OTOH, if you're thinking of the English monarch, the whole Boston Tea
Party kerfuffle was more properly blamed on Clive of India and the
British Parliament. In the aftermath of conquering Bengal, Clive was so
greedy in rewarding himself and his friends that he drove the East India
Company (popularly known as John Company) into bankruptcy. At this point
the British Government decided that John Company was too big to fail and,
not having the cash in hand to bail it out, decided that raising American
colonial taxes to the same level as British citizens were paying was a
good way of raising the money needed bail it out.

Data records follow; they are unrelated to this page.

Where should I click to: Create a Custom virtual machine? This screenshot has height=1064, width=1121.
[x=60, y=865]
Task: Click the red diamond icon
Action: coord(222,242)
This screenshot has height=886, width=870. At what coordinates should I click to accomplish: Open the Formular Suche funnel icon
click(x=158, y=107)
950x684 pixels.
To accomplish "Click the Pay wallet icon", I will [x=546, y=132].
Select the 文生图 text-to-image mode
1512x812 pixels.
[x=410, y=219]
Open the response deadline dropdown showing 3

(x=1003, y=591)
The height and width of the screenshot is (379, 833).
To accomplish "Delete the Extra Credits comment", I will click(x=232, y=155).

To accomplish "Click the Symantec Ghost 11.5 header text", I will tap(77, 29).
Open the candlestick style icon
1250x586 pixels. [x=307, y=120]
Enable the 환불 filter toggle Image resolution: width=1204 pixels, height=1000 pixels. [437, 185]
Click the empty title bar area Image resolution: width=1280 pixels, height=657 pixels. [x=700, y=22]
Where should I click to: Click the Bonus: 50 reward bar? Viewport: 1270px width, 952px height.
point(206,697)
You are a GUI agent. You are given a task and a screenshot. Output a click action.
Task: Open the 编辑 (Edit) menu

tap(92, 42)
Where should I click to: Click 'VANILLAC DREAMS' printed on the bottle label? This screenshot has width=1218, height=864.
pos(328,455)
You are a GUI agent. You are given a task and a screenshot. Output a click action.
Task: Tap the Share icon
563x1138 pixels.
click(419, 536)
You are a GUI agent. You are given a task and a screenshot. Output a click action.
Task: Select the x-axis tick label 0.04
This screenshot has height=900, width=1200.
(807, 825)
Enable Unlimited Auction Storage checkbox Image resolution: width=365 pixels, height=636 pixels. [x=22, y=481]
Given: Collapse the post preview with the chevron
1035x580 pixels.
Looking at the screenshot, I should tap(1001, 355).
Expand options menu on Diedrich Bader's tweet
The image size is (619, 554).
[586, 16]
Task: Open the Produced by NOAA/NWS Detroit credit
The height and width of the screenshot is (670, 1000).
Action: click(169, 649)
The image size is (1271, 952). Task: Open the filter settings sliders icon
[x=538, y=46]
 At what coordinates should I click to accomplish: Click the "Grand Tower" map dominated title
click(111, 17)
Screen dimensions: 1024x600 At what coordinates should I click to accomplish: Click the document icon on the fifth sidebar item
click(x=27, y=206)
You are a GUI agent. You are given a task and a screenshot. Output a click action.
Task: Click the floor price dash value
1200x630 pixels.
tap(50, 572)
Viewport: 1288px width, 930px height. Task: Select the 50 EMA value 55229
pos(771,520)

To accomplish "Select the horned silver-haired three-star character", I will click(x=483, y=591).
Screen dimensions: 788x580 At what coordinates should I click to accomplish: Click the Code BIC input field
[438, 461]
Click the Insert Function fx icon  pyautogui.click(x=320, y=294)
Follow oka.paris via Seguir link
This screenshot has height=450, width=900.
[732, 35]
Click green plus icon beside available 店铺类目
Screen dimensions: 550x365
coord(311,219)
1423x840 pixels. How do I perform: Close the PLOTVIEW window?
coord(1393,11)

So, blaming King George III, who wasn't in good physical or mental health
at the time, for the American Revolution is really aiming at the wrong
targets.

BTW Clive, his son and wife were all as bad as each other at grabbing
anything that glittered and wasn't nailed down tight. The son married
into some somewhat impoverished Welsh nobility, thereby getting a title
and Powis Castle, which currently holds Clive's stash of Indian loot,
which I'm told contains more Mughal stuff than any other museum -
including those in India.

If you want to know more, William Dalrymple's "The Anarchy" is an
excellent, though quite a long read about the East India Company which,
at one stage, owned what was probably the biggest private army the world
has ever known.

Anyway, I now return you to the subject of glider flying.
--
Martin | martin at
Gregorie | gregorie dot org


Martin, thanks for the history. I think some historians would be more keen to defend Robert Clive - in an era of European colonialism, it was more his achievements - both military and organisational - than any other which resulted in India becoming a British dependency instead of French.

Back to gliding, and the UK system. Under recent rules, licensed pilots are entitled to fly here on their own responsibility. The rules Martin refers to are operated by his club - and a club can refuse to provide a launch. My club does not require annual or other checks for licensed pilots who don't fly club gliders or require winch launches.